Scrutiny in community store pricing continues

Slowly but surely momentum is building on raising awareness and calling out price gouging in Aboriginal Stores and this makes us HAPPY!!

Minister for Indigenous Australians wants answers

In early May Minister for Indigenous Australians Ken Wyatt started the cogs turning by calling on the Prime Minister to investigate why prices are so high in Aboriginal communities, which we see as a massive step in the right direction.

An article by the West Australian dated May 1, 2020 and titled Probe into sky high food costs describes how Minister Wyatt wrote to the Prime Minister Scott Morrison to identify how the Australian Government, State and Territory governments as well as food retailers and manufacturers can work together to ensure that prices are kept affordable as possible in Indigenous communities.

In the same article Minister Wyatt asked for the Prime Minister’s approval to set up a federal parliamentary inquiry by the House of Representatives,  Standing Committee on Indigenous Affairs which will be tasked to identify any course of action available to the Australian government to address the price gouging.

The inquiry has begun, and our CEO Steve Smith copped a mention in Parliament today.

Steve has a problem with who is making money

Steve’s name came up as being part of a group challenging the cash reserves of  Outback Stores. For a long time, Steve has made no secret of questioning how a Commonwealth company with a role of food security and supply can have $35 million in the bank.

You can hear the audio recording of the enquiry meeting here (0:44 – 01:07){5D85438C-38B9-434D-A34D-D0EBBC936BCE}

This isn’t about competition

AIG has been upfront about wanting to disrupt the way stores are managed in Indigenous communities. We believe the way store management groups conduct their business is questionable and results in higher prices at the checkoutl. We want to make food more affordable for people who shop in community stores, this is the goal.

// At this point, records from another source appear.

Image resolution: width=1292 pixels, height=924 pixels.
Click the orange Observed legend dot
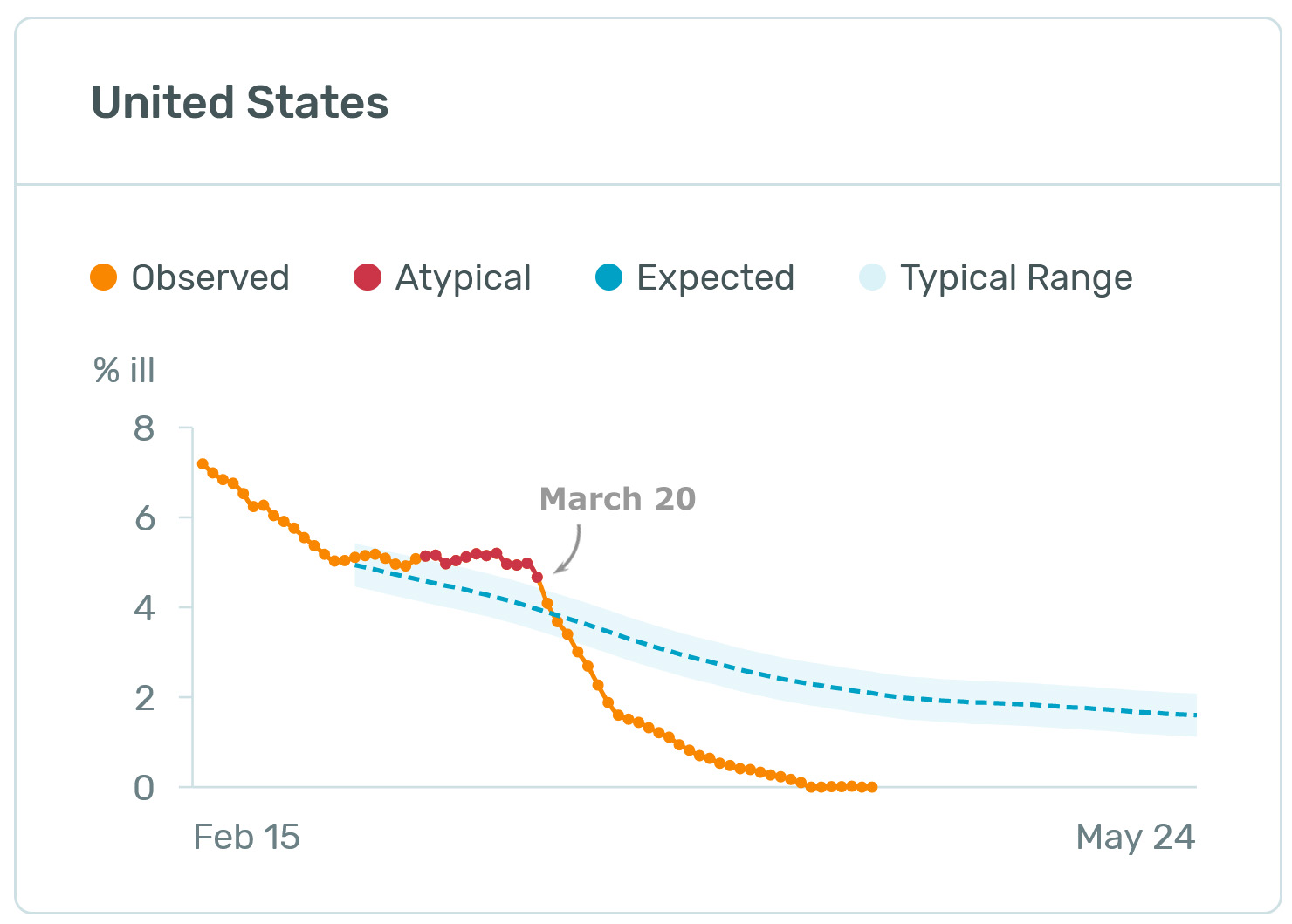[x=104, y=277]
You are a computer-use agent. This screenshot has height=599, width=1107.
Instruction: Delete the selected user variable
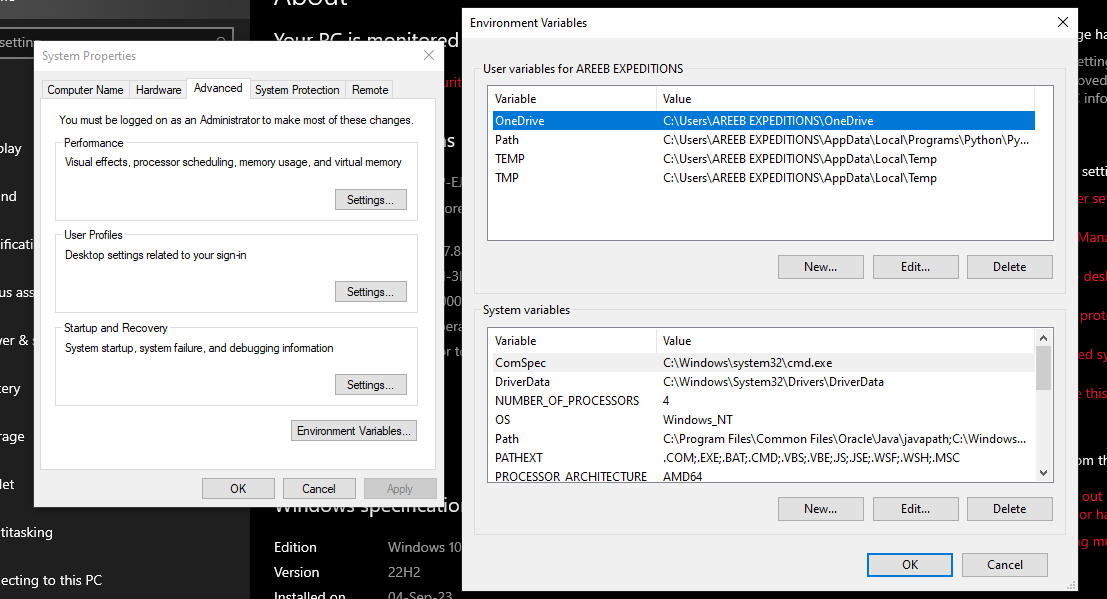1009,267
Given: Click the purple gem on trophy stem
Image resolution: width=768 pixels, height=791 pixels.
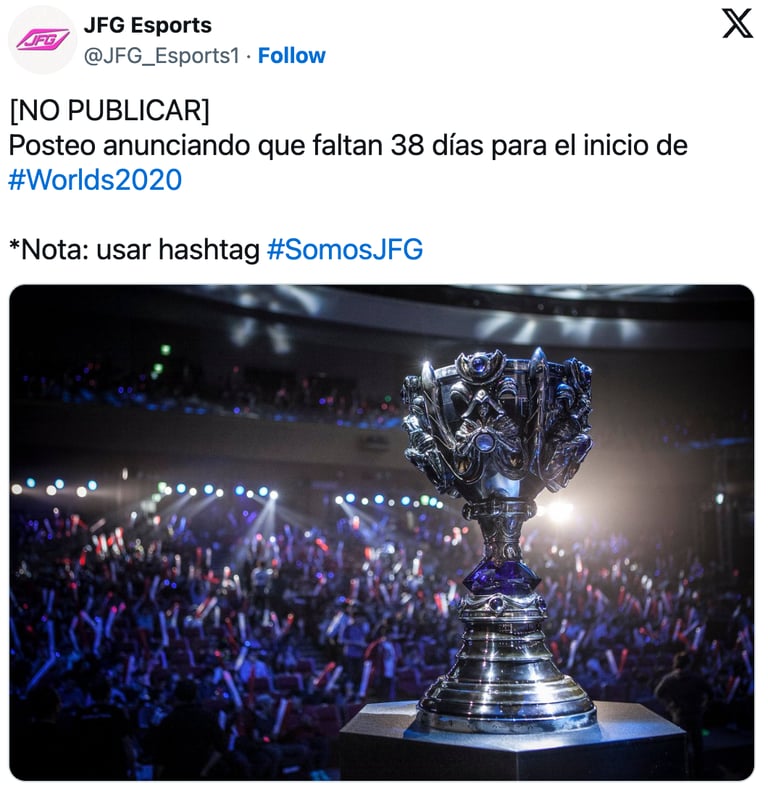Looking at the screenshot, I should pos(500,575).
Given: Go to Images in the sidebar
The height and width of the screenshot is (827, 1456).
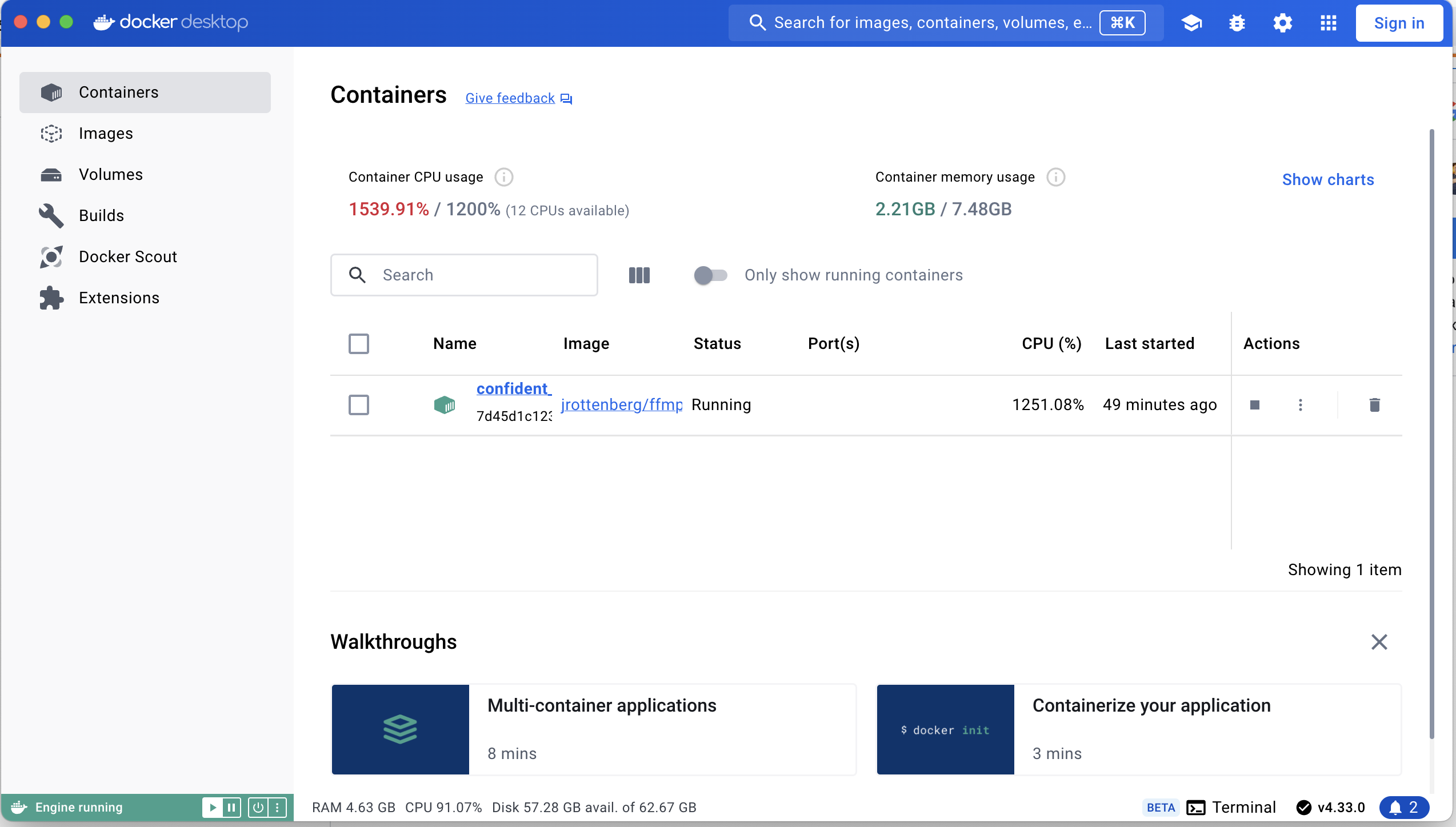Looking at the screenshot, I should pyautogui.click(x=106, y=134).
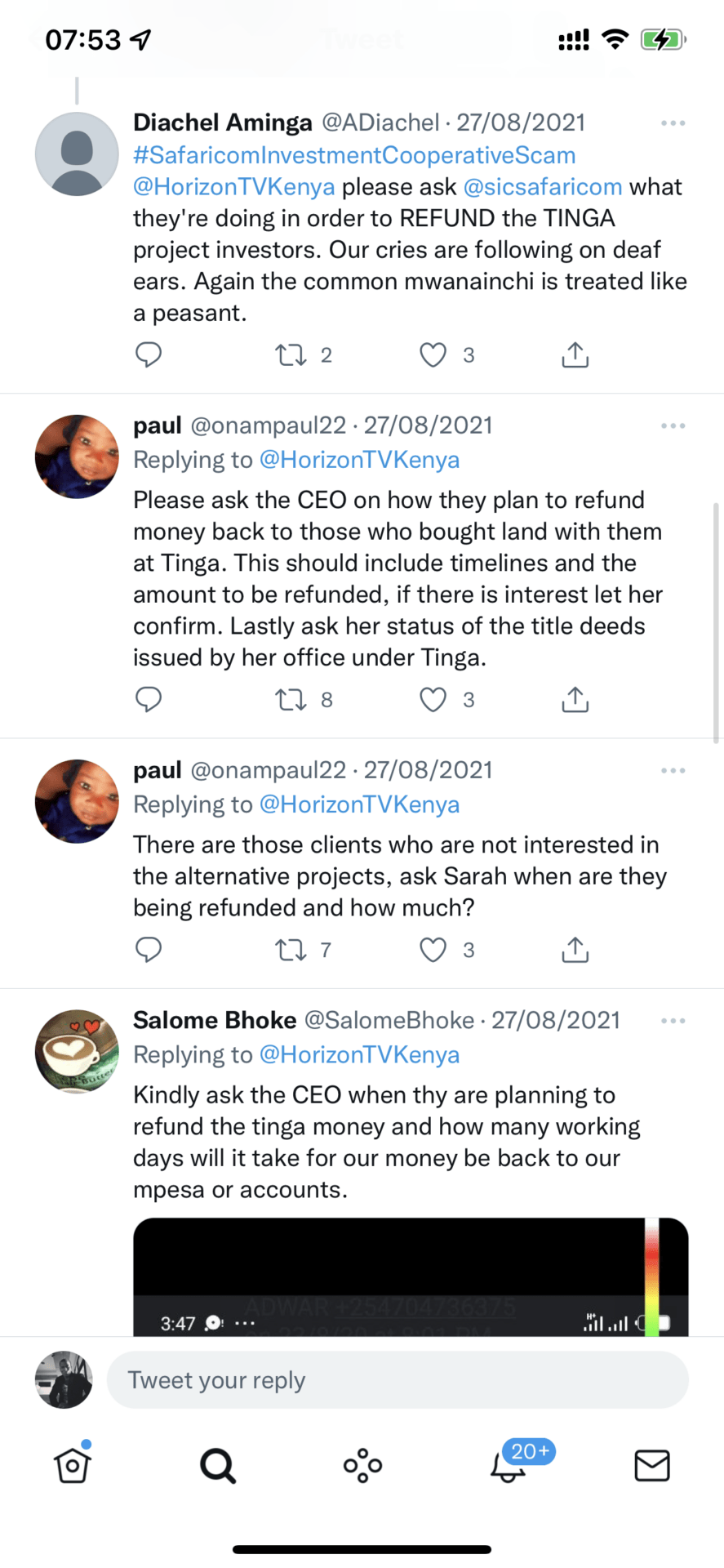This screenshot has height=1568, width=724.
Task: Go to the Home tab
Action: click(x=73, y=1466)
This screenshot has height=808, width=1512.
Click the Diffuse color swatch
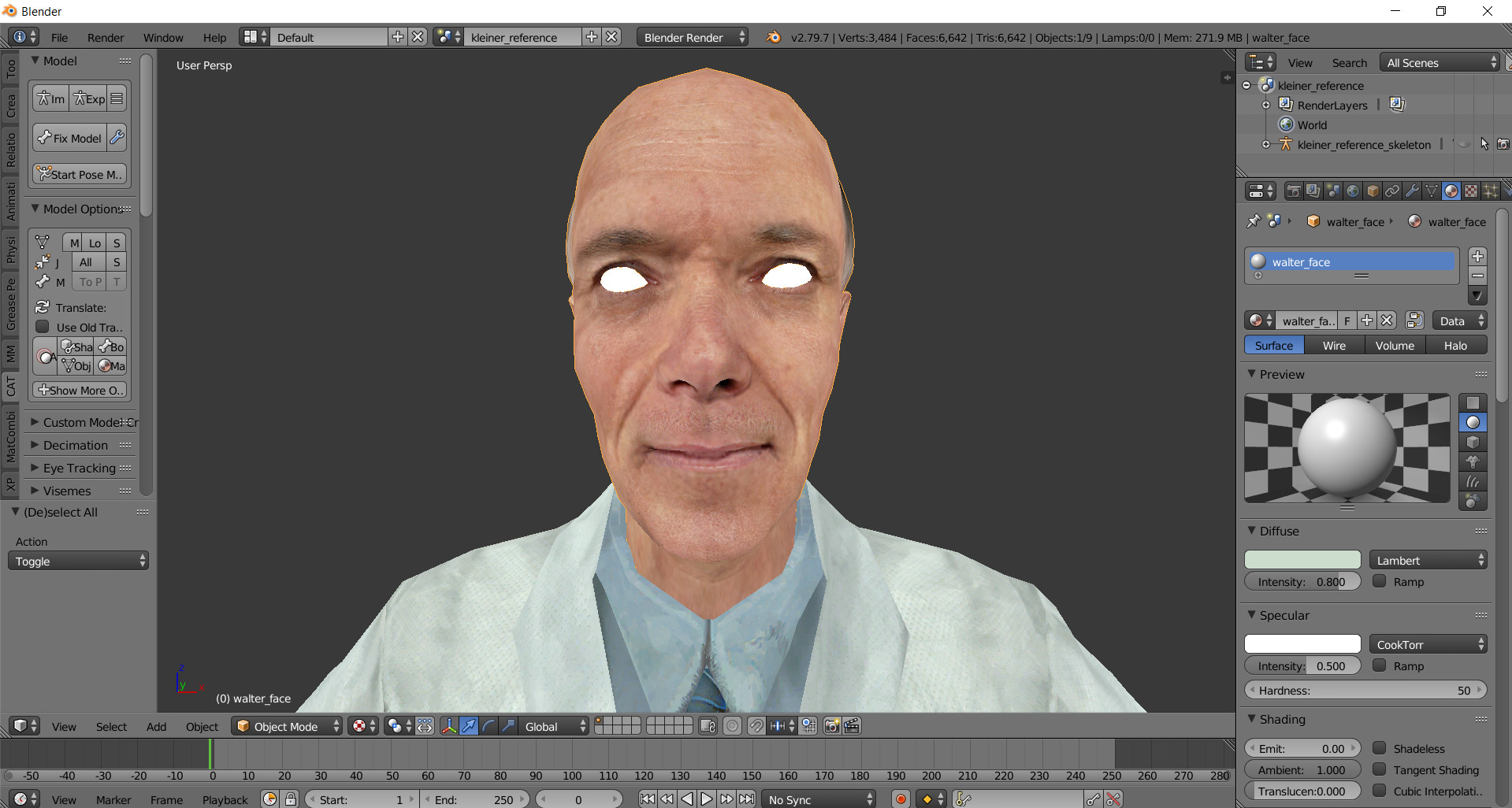[1302, 559]
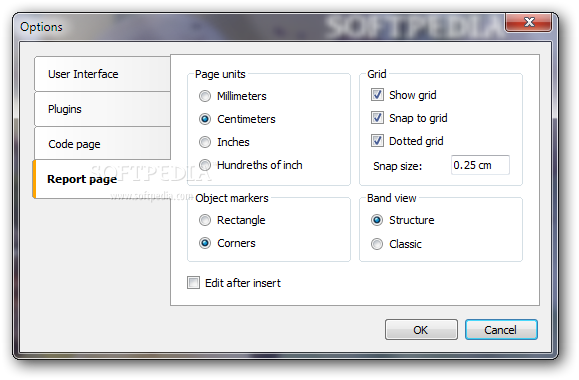579x380 pixels.
Task: Select the Report page tab
Action: pyautogui.click(x=102, y=179)
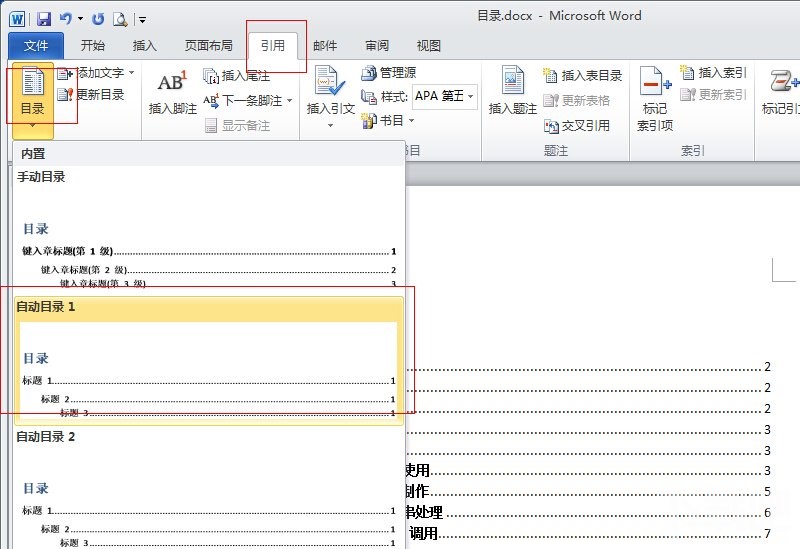The height and width of the screenshot is (549, 800).
Task: Choose the 手动目录 (Manual Table) preview
Action: tap(209, 230)

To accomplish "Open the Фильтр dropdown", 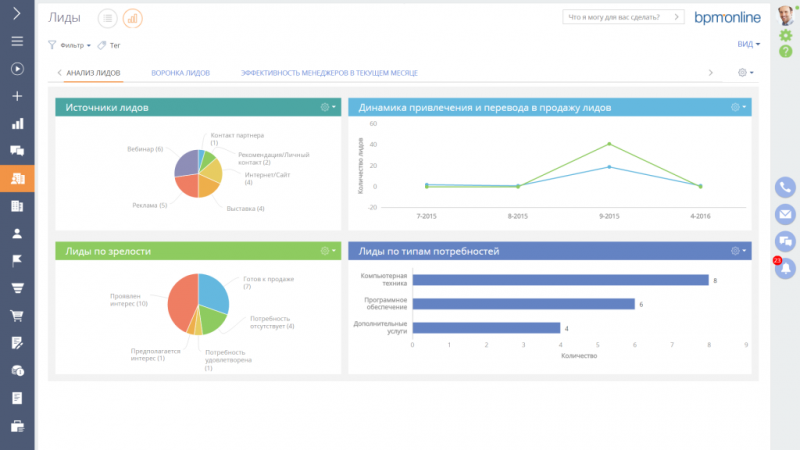I will click(70, 45).
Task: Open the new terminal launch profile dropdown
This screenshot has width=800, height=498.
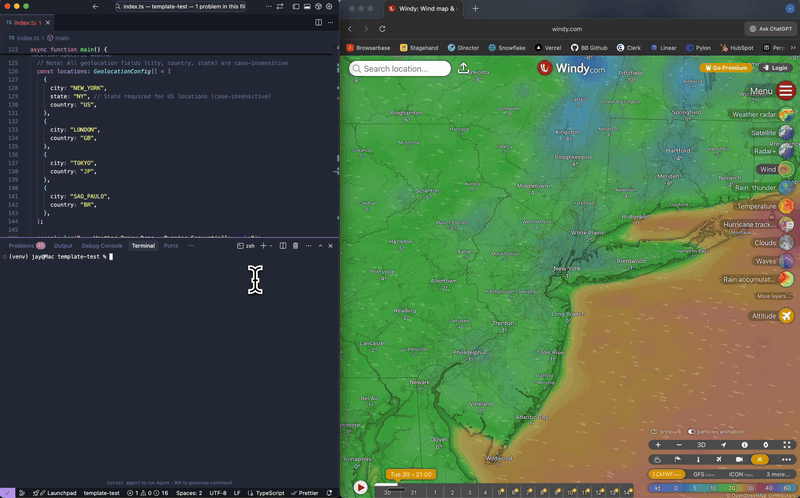Action: click(x=271, y=245)
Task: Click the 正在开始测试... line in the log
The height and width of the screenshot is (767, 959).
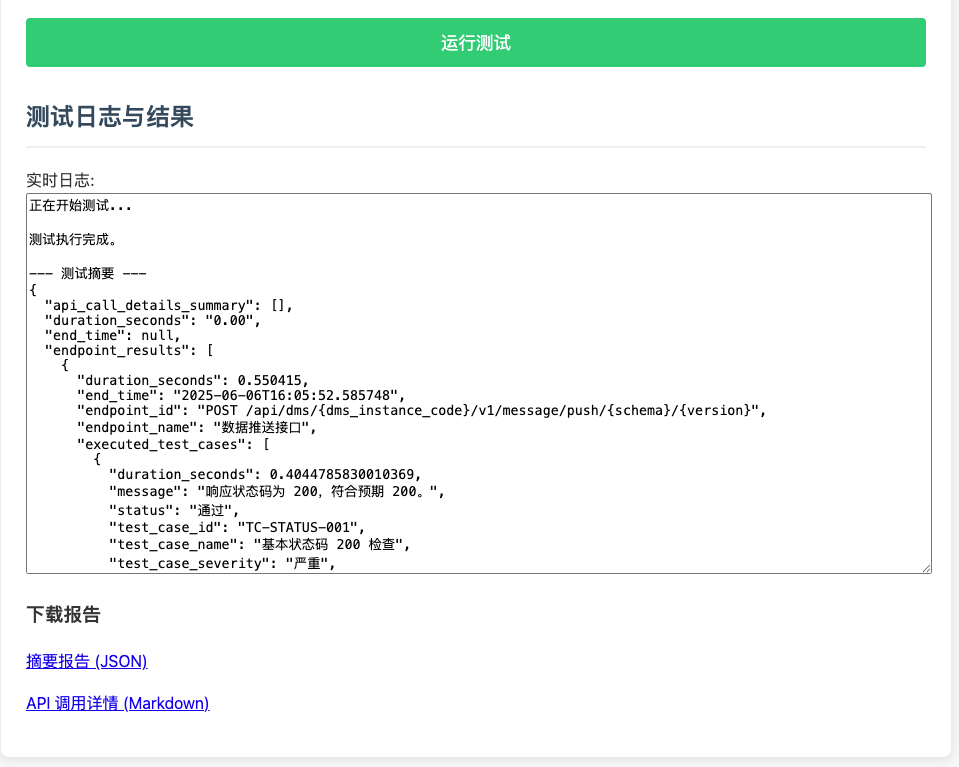Action: (x=80, y=206)
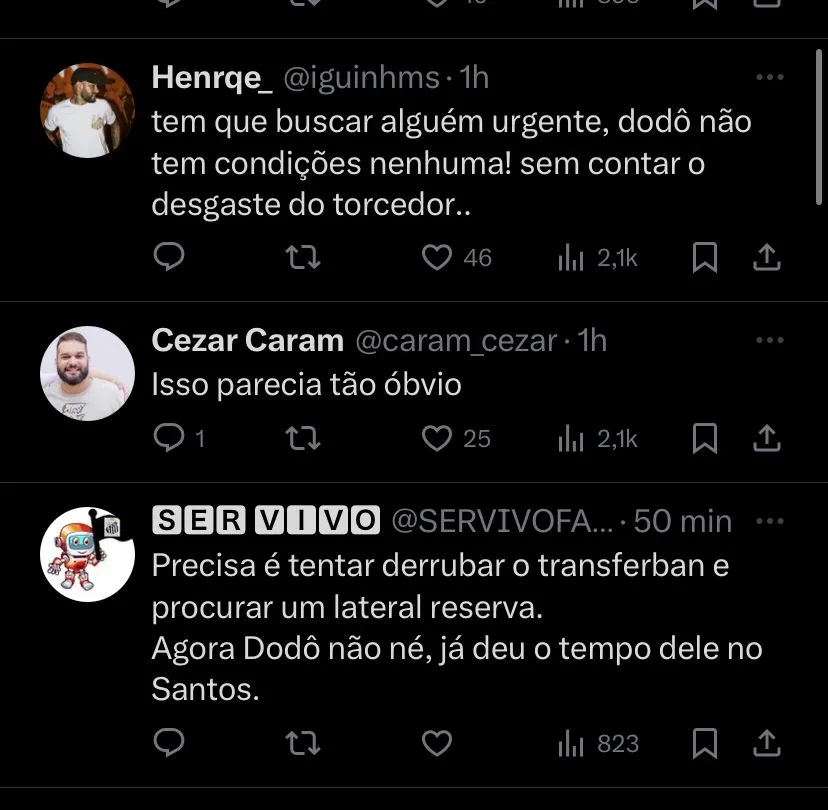Like Henrqe_'s tweet with 46 likes
This screenshot has width=828, height=810.
tap(437, 258)
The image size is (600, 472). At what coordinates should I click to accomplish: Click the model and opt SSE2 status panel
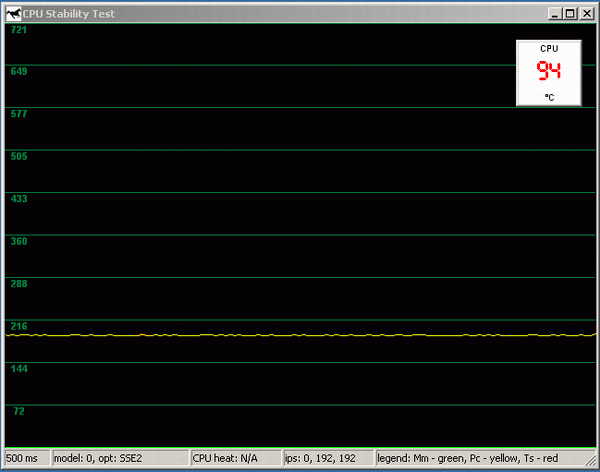[119, 458]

“Prices in stores are high so the shoppers are losing out. Stores are running at a loss so there are no profits for store owners. Outback Stores is the only group with money in their pocket. Does anyone else see an issue with this because I most certainly do” says Steve.

Taking rebates is not a good business model

The West Australian Newspaper continues to be persistent in highlighting the issue of pricing in community stores, and Steve was quoted in an article today titled Government owned company responsible for selling food in remote WA towns makes millions. The article is challenging Outback Stores on their operational model and the use of rebates.

In the article Steve was quoted as saying “if their operational model is not sustainable, it’s not up to communities to be price gouged in terms of this rebate system they’ve got going”

Outback Stores is a Commonwealth owned company, established to improve access to affordable, healthy food for Indigenous communities, and as far as practicable, to operate sustainably However, we believe it is very much a commercial organisation.

Spend a short time around Steve and you’ll learn pretty quickly that rebates is a dirty word in his book.

A rebate is money paid by the supplier to store management providers such as Outback Stores to stock their products. Our research shows rebates can range between 1.5 and 25%. Rebates are calculated on each product and the higher the rebate, the more expensive the product becomes. Coke and tobacco reap the highest rebates in community stores. When the rebate system is used, there is a lot of money to be made from selling items like Coke and tobacco.

Rebate revenue is worth millions of dollars in the Northern Territory alone.

Inquiry continues, we’ll keep you in the loop

The enquiry continues with Outback Stores conducting their own market basket survey. It’ll be interesting to see what they come up with when interviewed by the committee next week.

You can read about the results of our market basket survey here

We’ll keep you updated how things go, but we’re hopeful this will be the start of changing the way Aboriginal stores are managed.